If you’re struggling to keep up with all the LLMs, you’re not the only one. We’re witnessing an enthusiastic arms race for LLMs. Google’s GenAI offerings alone have become plentiful — its newest open models called Gemma are the latest example of rapid LLM downsizing happening (is it time to call them Small Language Models?).

More pertinent to the DevOps community is the lightning-fast pace of development we’re seeing of other LLMs specifically tailored to code generation, such as Meta’s recently updated Code Llama 70B. Naturally, GenAI has spooked more than a few developers. Nearly half of them in one recent study expressed fears about succeeding in a GenAI world with their current technical skill sets.

But is this concern really warranted? Reports of the death of the human programmer may be greatly exaggerated. Humans may even have more time to prepare for a GenAI-dominated world than they might realize.

In fact, the more appropriate question a developer should ask isn’t “Will GenAI take my job?” but rather, “Which LLM do I use?”

Too Big to Succeed for Coding

The promise of LLMs for the software development world is transforming coders into architects. Not all LLMs are created equal, though, and it’s worth exploring why smaller LLMs are even popping up in the first place.

The more powerful mainstream models, like GPT-4 and Claude 2, can still barely solve less than 5% of real-world GitHub issues. ChatGPT still hallucinates a lot: fake variables, or even concepts that have been deprecated for over a decade. Also, it makes nonsense look really good. You can try to “prompt engineer” your way out of that nonsense, but there’s a sweet spot to the amount of context that is beneficial — too much leads to more confused and random results at the expense of more processing power.

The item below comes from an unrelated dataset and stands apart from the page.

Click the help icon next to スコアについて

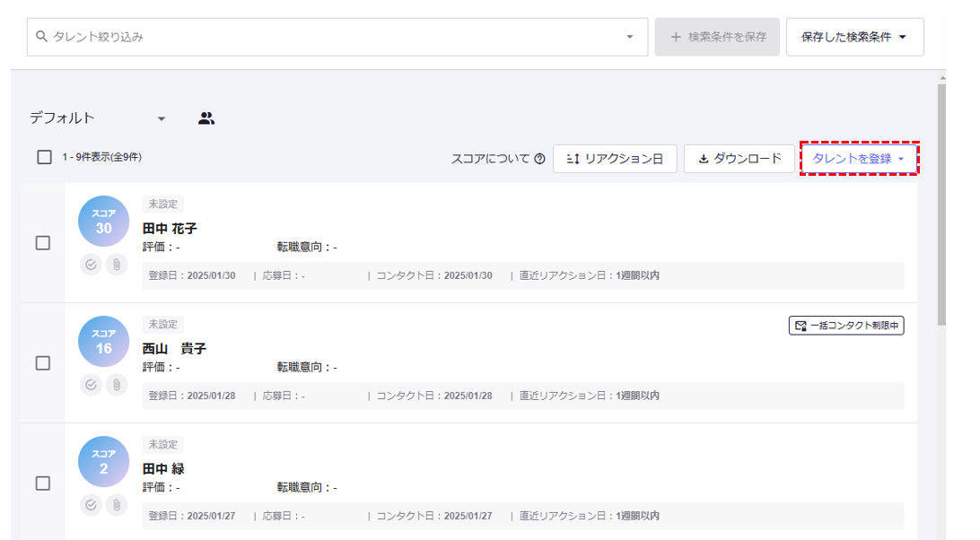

The bigger concern with LLMs for coding is trust. Historically, mainstream LLMs have indiscriminately sucked up everything online like a big digital vacuum cleaner, without much transparency over where they’re sourcing data from. If even one percent of the code a company ships contains another organization’s copyrighted code, that’s a problem. You can imagine a nightmare recall scenario where a shipped product doesn’t have over-the-air capabilities to sort out dubious code.

The LLM landscape is quickly changing, though.

Are LLMs Specialized Enough for Coding?

When Meta announced updates to its Code Llama 70B earlier in the year, it felt like a welcome attempt to fix the lack of focus on coding among mainstream LLMs. It’s offered in three different sizes: 7 billion, 13 billion, and 34 billion parameters. It’s also trained on 500 billion tokens of code and code-related data, containing a large context window of 100,000 tokens.

The most exciting of these, in theory, is Code Llama Python, a version of Code Llama specialized for Python — mainly because of what it represents for the evolution of LLMs going forward. Unlike some models from Meta’s Big Tech peers, this one’s dedicated purely to programming one specific language trained on roughly 100 billion additional tokens of Python code. This level of tailored-modeling for specific use cases is exactly what the industry needs more of.

Emphasis on ‘exciting in theory’ is needed because it remains to be seen how useful something like Code Llama will actually prove to developers. Hop over to Reddit and the early verdict seems to be that the model has garnered frustration over issues that include, among other things, a complicated prompt format, overly strict guardrails, and crucially, hallucinations. That last point is another humbling reminder that any model is only as good as the data it’s trained on.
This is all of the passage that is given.